== YOUR GOAL ==
Transcribe every entry exactly, leaving out any pictures.
★ ★ ★
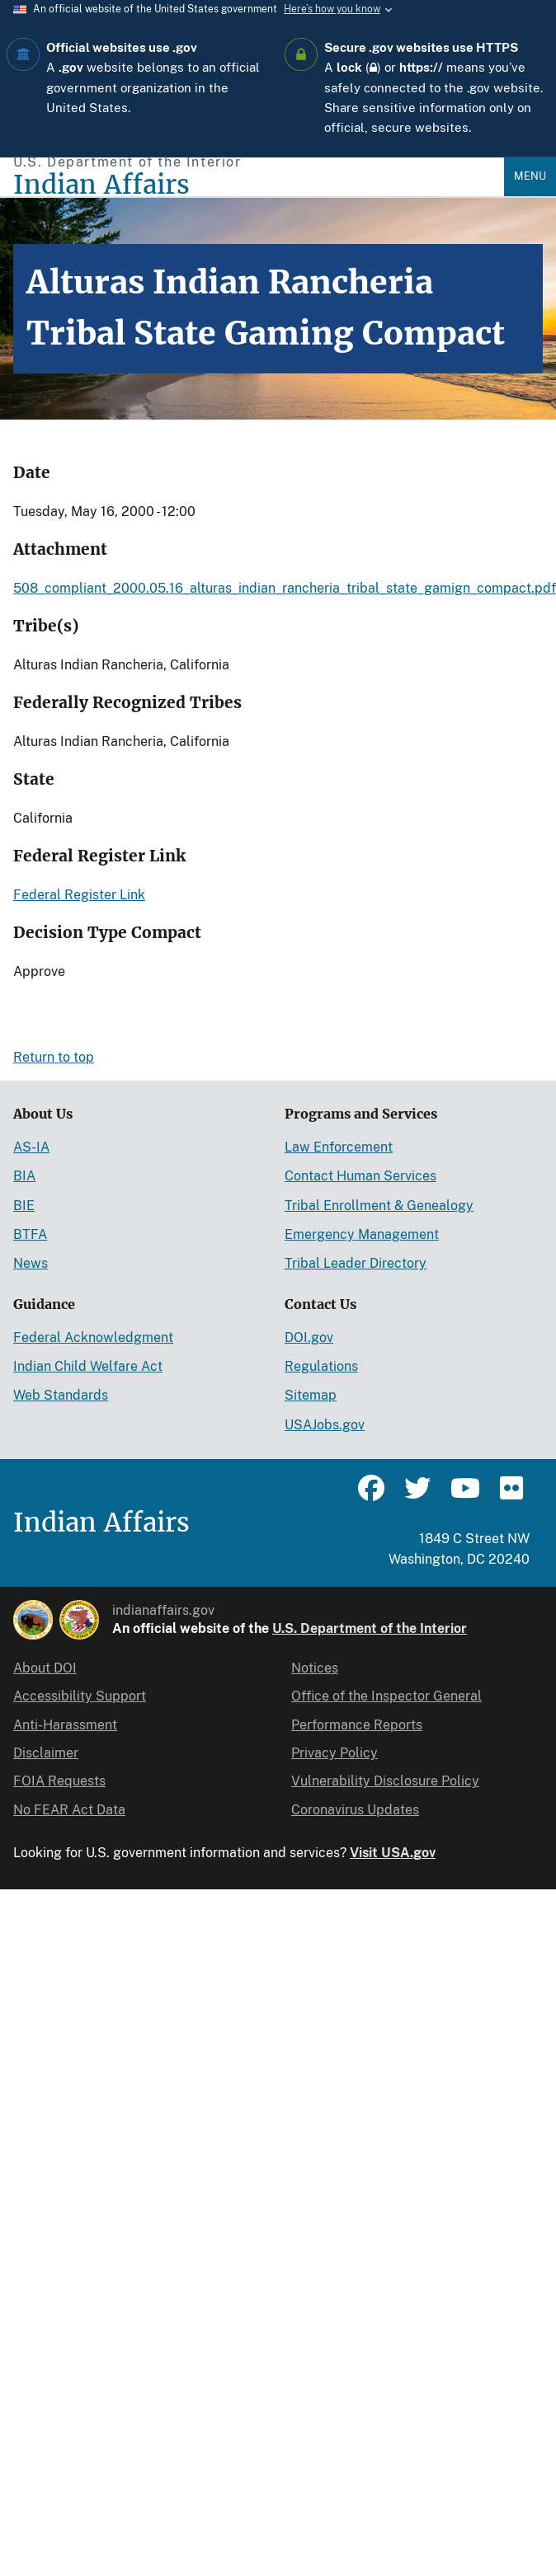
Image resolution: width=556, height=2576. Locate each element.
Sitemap (311, 1395)
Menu (530, 176)
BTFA (30, 1234)
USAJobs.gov (325, 1425)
★ ★ ★
== RESULT FOR THIS TASK ==
Image resolution: width=556, height=2576. Locate each element.
Sitemap (311, 1395)
Menu (530, 176)
BTFA (30, 1234)
USAJobs.gov (325, 1425)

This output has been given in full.